Junior chemistry major Will Durchholz said that he had this experience. Over the summer, he and another student had the opportunity to participate in a pilot version of the program, which involved a ten week internship in the Roche Support Network. Durchholz said that he was able to have a variety of experiences, from working with different Roche employees to fixing instrumentation in the Fishers, Ind. repair shop and was also able to work on projects of his own. The two interns were also able to attend a three day conference in Chicago that Durchholz said showed them what Roche’s competition was working on. According to Durchholz, the internship benefited him in multiple ways, including showing him that there were other options besides medical school.
“It also helped me realize, you know, you go into class and you do a lot of things in class and you don’t know how it might translate into a job. And at Roche, all summer, I just saw different ways that what I’m learning here [at UIndy], with chemistry and different classes I’ve taken, how that translates to a job and how you’re going to use that in a real world situation,” Durchholz said. “So it [the internship] helped me feel better about what I’m learning because I know I’m actually learning it for a reason, not just because they’re putting it in front of me and that’s part of the curriculum.”
Durchholz said he will continue to be a part of the Roche Academy and is planning to intern with the company again next summer..

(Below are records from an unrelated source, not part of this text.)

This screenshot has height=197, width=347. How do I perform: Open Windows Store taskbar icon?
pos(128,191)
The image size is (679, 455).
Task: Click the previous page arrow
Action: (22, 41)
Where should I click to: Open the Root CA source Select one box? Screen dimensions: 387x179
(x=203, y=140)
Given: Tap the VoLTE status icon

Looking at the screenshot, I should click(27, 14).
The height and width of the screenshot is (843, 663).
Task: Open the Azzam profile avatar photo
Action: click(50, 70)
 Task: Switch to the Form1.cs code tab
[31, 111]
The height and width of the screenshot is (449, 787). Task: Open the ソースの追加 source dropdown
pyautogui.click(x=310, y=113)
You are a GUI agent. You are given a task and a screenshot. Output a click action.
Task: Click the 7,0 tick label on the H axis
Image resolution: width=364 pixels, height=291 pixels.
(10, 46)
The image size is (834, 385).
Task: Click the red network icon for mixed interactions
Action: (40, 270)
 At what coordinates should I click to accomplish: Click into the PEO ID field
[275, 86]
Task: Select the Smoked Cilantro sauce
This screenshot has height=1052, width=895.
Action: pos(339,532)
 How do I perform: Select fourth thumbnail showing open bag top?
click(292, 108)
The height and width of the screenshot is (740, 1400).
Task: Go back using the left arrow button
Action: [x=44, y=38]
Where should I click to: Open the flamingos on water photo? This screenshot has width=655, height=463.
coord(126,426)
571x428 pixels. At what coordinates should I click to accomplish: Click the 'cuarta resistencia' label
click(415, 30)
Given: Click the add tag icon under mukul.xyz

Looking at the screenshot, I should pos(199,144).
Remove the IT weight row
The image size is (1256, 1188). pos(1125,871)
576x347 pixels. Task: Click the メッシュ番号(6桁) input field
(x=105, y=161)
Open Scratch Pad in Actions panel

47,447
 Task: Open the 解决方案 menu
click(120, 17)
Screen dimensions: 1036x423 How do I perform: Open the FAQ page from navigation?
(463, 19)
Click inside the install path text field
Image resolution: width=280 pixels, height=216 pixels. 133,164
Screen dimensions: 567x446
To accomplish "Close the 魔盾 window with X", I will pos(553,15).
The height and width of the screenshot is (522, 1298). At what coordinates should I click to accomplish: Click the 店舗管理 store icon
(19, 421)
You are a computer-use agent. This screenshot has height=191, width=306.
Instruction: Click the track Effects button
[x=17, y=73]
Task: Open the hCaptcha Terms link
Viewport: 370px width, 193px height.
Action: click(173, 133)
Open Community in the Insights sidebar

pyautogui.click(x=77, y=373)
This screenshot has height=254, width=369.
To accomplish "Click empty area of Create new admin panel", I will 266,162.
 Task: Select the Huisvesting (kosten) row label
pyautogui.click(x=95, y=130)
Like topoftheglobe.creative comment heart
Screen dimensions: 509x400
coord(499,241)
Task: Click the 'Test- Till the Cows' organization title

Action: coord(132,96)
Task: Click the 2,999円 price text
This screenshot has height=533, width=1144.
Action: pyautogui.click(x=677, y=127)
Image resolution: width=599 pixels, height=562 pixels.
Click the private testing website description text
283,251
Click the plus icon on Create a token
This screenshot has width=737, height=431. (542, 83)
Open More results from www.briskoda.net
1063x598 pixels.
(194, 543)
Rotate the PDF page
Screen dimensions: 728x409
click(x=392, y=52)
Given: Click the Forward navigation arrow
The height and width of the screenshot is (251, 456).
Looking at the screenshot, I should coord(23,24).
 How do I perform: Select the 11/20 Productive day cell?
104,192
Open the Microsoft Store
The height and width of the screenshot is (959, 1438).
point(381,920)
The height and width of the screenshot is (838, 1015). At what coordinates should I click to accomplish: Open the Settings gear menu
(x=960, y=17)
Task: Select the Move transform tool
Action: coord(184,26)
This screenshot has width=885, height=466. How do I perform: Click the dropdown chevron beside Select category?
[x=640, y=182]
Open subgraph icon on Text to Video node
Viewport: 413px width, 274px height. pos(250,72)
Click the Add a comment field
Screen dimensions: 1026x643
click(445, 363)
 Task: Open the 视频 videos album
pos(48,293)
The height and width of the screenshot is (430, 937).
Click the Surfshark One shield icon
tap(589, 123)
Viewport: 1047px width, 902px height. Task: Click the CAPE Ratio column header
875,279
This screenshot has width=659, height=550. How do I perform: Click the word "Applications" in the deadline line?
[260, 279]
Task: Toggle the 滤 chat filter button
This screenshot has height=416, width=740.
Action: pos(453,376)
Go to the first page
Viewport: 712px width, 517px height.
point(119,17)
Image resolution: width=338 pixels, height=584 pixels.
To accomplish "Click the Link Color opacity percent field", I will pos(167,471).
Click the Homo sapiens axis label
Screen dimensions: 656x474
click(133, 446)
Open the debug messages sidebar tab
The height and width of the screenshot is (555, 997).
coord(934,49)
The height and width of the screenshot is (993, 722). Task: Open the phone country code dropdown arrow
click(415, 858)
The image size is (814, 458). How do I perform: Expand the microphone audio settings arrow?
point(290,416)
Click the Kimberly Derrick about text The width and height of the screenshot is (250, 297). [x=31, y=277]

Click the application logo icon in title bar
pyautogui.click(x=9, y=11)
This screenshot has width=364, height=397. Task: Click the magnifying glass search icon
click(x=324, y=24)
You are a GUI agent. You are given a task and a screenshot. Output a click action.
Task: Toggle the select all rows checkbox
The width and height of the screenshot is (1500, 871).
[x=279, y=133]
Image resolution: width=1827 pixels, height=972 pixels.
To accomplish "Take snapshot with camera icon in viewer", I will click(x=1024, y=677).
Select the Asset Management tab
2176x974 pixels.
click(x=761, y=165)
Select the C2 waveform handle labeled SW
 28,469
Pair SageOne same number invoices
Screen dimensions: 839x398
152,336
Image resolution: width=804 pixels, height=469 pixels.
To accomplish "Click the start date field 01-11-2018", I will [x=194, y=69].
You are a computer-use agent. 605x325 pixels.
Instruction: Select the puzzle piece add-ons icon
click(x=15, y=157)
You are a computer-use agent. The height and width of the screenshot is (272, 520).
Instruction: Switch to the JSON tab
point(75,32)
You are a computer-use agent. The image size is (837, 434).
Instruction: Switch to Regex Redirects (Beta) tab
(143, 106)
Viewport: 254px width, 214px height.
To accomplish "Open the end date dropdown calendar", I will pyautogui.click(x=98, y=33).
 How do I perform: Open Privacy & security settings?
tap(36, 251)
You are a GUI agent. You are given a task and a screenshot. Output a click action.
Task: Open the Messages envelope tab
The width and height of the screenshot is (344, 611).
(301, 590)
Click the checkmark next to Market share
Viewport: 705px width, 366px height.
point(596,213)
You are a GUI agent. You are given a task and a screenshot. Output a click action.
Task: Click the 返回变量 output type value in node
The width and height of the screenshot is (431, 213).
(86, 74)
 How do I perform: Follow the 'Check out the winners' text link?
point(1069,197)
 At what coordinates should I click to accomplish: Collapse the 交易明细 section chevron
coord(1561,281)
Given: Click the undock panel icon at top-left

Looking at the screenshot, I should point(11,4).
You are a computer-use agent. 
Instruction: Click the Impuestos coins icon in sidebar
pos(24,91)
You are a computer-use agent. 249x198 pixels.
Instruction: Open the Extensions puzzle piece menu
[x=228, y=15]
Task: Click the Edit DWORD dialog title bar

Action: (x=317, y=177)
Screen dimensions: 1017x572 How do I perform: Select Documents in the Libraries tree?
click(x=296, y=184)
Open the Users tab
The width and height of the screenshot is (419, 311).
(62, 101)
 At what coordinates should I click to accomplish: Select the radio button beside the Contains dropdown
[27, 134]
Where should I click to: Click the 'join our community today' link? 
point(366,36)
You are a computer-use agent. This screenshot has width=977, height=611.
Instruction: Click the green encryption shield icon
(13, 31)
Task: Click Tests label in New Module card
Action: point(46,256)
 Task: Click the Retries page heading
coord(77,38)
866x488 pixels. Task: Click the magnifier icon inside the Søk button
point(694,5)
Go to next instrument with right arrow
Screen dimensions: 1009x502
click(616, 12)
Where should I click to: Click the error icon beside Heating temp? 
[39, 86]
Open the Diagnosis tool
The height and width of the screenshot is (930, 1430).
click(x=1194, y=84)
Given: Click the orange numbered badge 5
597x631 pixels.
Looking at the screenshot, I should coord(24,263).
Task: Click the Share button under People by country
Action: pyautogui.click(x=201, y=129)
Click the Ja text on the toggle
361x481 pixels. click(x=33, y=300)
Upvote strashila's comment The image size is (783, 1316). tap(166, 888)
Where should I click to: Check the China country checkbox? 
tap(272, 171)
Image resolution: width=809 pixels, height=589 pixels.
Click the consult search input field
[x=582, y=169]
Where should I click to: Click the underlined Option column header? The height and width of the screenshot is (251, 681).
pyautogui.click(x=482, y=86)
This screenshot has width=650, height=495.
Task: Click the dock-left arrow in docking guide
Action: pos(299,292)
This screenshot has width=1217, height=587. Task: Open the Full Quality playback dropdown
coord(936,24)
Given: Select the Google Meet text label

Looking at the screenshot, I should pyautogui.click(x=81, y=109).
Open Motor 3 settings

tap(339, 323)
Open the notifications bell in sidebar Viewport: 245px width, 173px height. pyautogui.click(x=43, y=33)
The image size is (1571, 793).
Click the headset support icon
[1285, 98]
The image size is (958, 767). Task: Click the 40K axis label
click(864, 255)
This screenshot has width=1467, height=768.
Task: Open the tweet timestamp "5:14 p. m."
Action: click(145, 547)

Both Styers-Barnett and Sweets said that they are excited to see where the program goes and how it impacts the students who are involved. According to Styers-Barnett, several students have shown interest and that the program as a whole will provide a deeper experience for those involved in the program, whether through access to industry experts or new instrumentation. Sweets said that the academy will also help students be involved with the company.
“They’re [students] going to see this other side past their program that even in a normal internship they wouldn’t be able to see,” Sweets said. “They’re really going to interact with the people that work there. They’re going to get specific preparation for certain kinds of jobs that they may have at Roche. I think it’s going to be an intersection of academia and business that we don’t usually get a chance to do.”